To find : Give the details of the proofs of properties Two vectors can be added together by placing them together.
Let us evaluate
a+(b+c)=
=(a1,a2,a3)+((b1,b2,b3)+(c1,c2,c3))
=(a1,a2,a3)+(b1+c1,b2+c2,b3+c3)
=(a1+b1+c1,a2+b2+c2,a3+b3+c3)
=(a1+b1,a2+b2, =a3+b3)+(c1,c2,c3)
=(a+b)+c
Further evaluating,a+0=
=(a1,a2,a3)+(0,0,0)
=(a1+0,a2+0,a3+0)
=(a1,a2,a3)
=a
Hence, we have given the details of the proofs of properties 2 and 3 of vector addition(a+b)+c.
Page 7 Problem 33 Answer
Given: Properties of scalar multiplication
To prove : The properties of scalar multiplication Evaluate to get the final answer.
We can prove this as follows
k(la)=k(la1,la2,la3)
=kl(a1,a2,a3)
=(kl)a
=(lk)a
=l(ka)
Hence, we have proved the properties of scalar multiplication.
Page 7 Problem 34 Answer
Given: A vector a in R2 or R3.To Find: Calculate the value of 0a and prove the answer.
By doing scalar multiplication of vector a, we can calculate the value.
Firstly,0a is zero vector in R2 or R3 depending on where a came from.
A zero vector is a vector having a magnitude of zero.
Now,
0a=0(a1,a2,a3)
⇒0a=(0⋅a1,0⋅a2,0⋅a3)
0a=(0,0,0)
Therefore, 0a is a zero vector having magnitude 0.
Page 7 Problem 35 Answer
Given: A vector a in R2 and R3.To Find: The value of 1a
and prove the answer. By doing the scalar multiplication, we can calculate the value.
From Scalar multiplication, we know that the value of 1a is a.
Now,1a=1(a1,a2,a3)
⇒1a=(1⋅a1,1⋅a2,1⋅a3)
⇒1a=(a1,a2,a3)
∴1a=a
Therefore, the required value of 1a is a.
Page 7 Problem 36 Answer
Given: A vector x=sa+tb where 0≤s≤1 and 0≤t≤1,along with the coordinates of a and b.
To Explain: The reason for vector x lying in the parallelogram determined by a and b.
A sketch of the vectors described will help in determining the answer.

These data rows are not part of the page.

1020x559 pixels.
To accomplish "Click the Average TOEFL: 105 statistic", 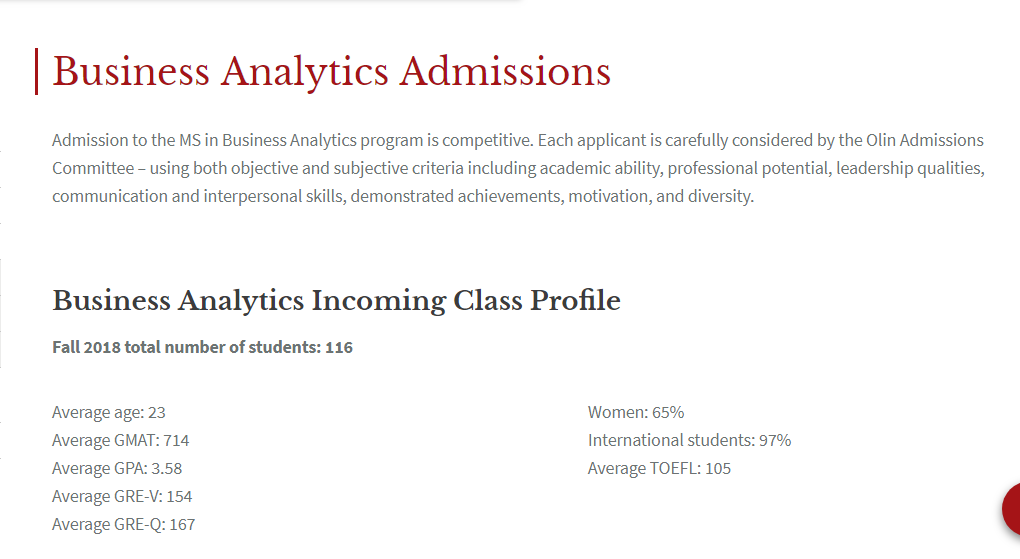I will (659, 468).
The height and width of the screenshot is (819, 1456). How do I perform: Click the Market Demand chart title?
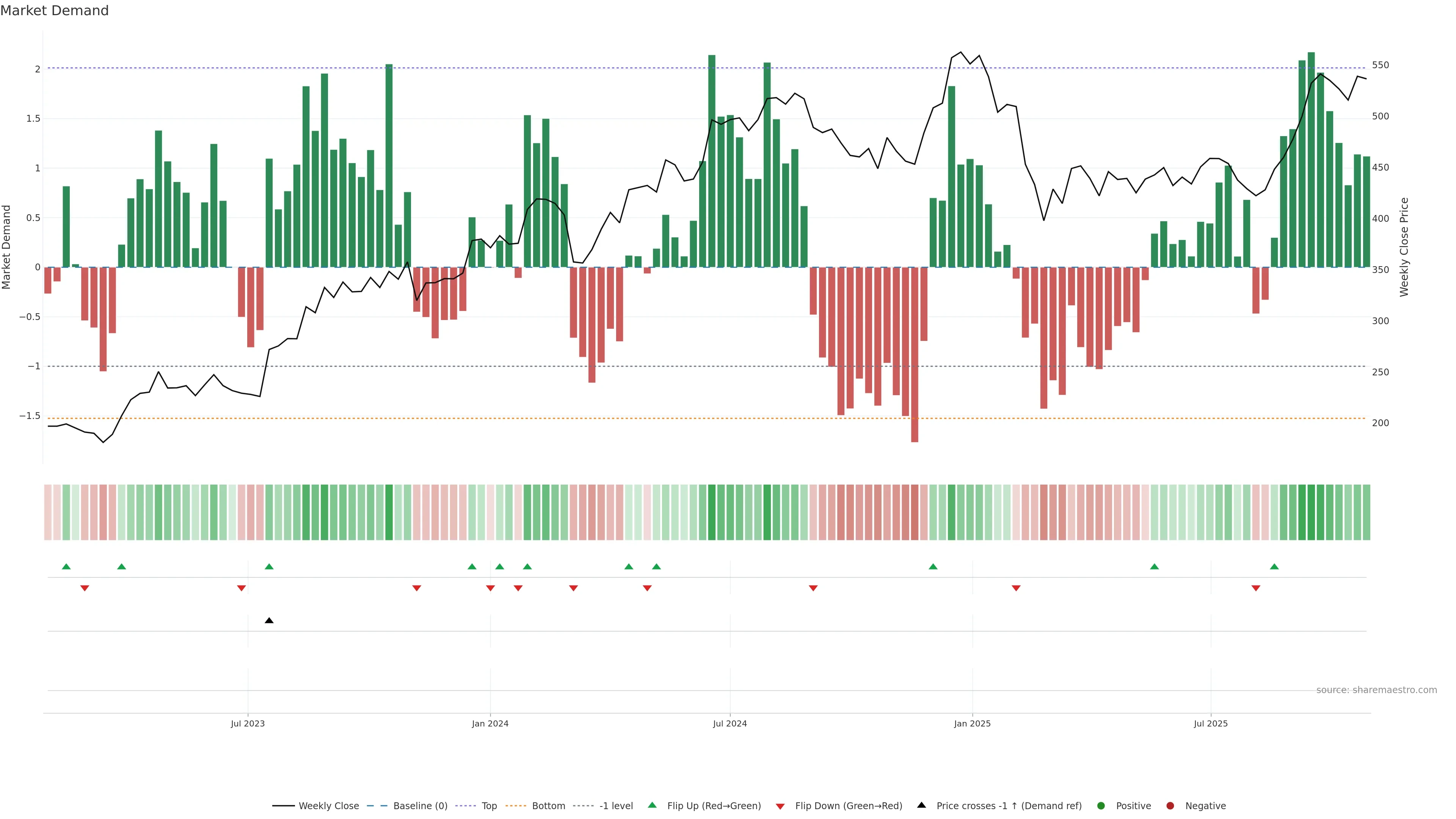[x=54, y=11]
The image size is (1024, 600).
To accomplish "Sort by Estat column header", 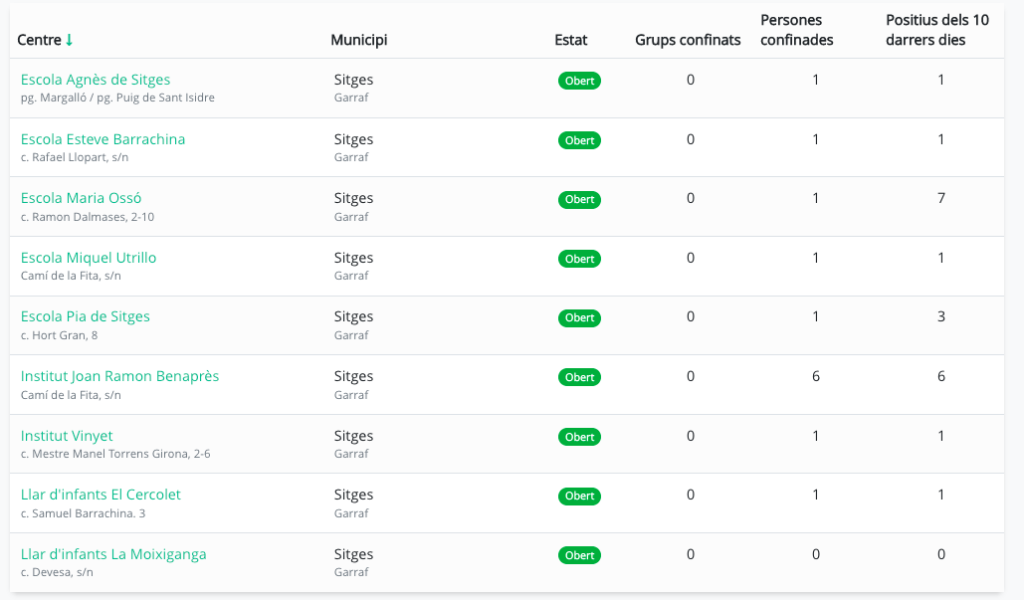I will tap(571, 40).
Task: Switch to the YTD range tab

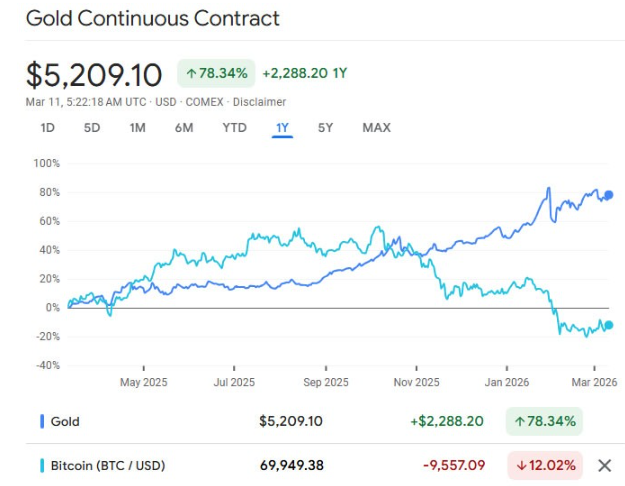Action: (234, 127)
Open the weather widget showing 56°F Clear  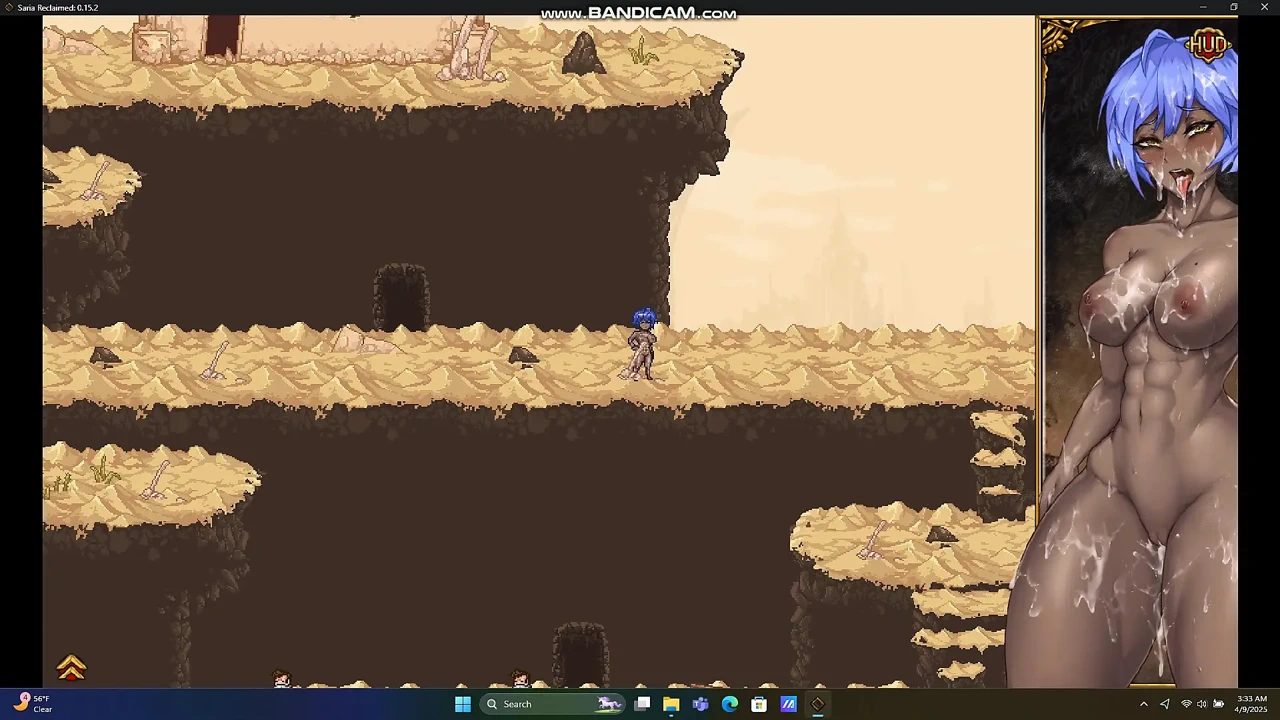coord(33,704)
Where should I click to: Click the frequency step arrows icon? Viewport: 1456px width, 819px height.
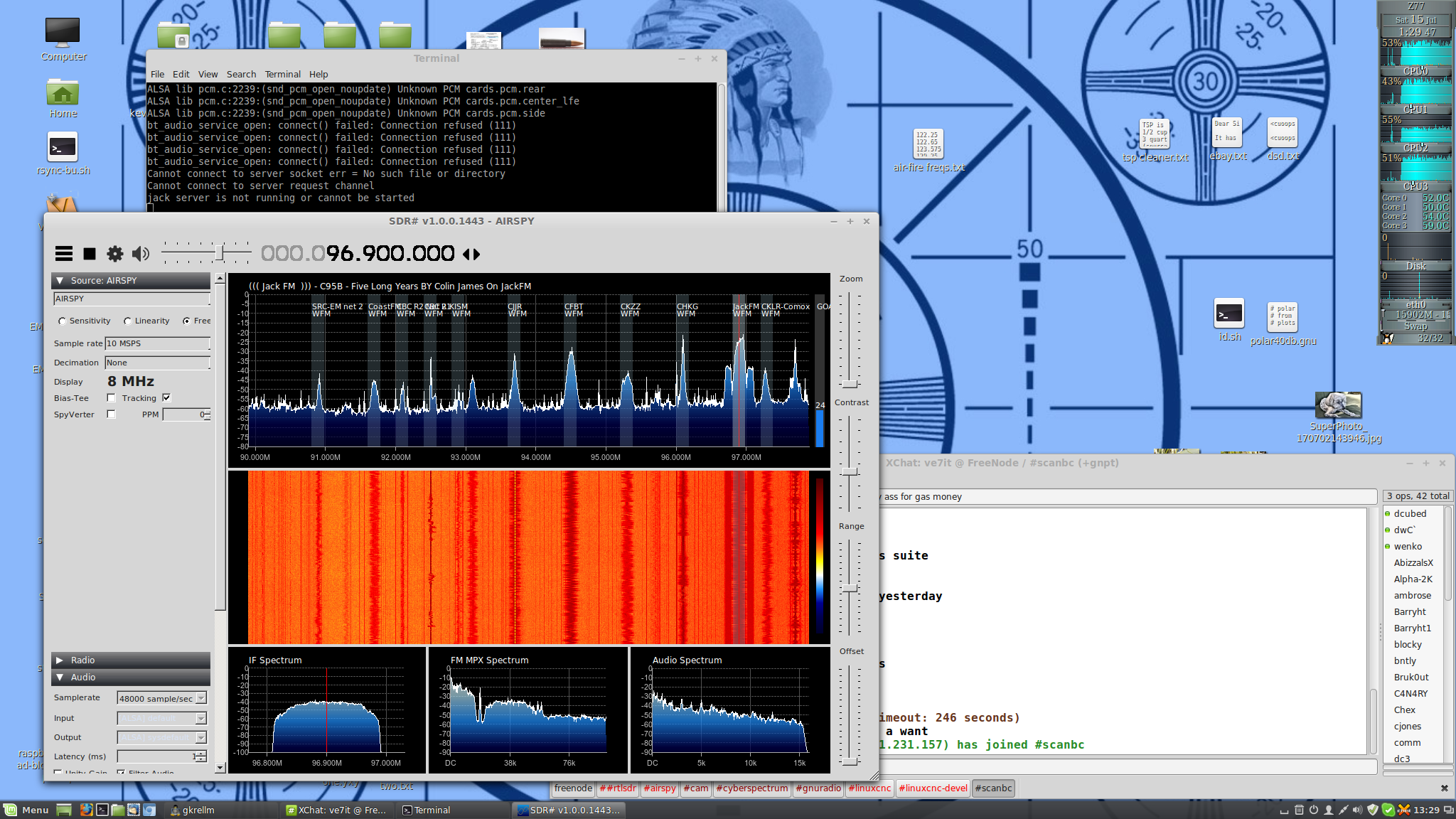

A simple sketch explains why the vectors of the described set are in fact a parallelogram.
The most distant point from (0,0) you can reach with vectors a and b is exactly the end point of vector g=a+b.
On the other hand, using any other, smaller coefficients on a and b will land the new vector somewhere inside or on the edge of parallelogram depending on what coefficients we use.
For example, vector 0.5a+0.2b will be inside of parallelogram since both coefficients in front of a and b are smaller then l.
On the other hand, vector 0.5a+b will have it’s end point on the edge of parallelogram since the coefficient in front of b is equal to 1.
Therefore, we have explained the reason for x lying in the parallelogram determined by a and b.
Page 7 Problem 37 Answer
Given: A set of vectors, {x=sa+tb∣0≤s≤1,0≤t≤1} along with the coordinates of a and b.
To Describe: The set of vectors, {x=sa+tb∣0≤s≤1,0≤t≤1}.
From the coordinates of a and b, we know that the given vector is in 3-D, so we can explain accordingly.
The explanation is similar to the part a) of the task.
The only difference is that we now have two vectors in 3-D space.
However, any linear combination of these two vectors with the coefficients being between zero and one will again yield a parallelogram, but this time in three dimensional space.
Therefore, we have described the given set of vectors.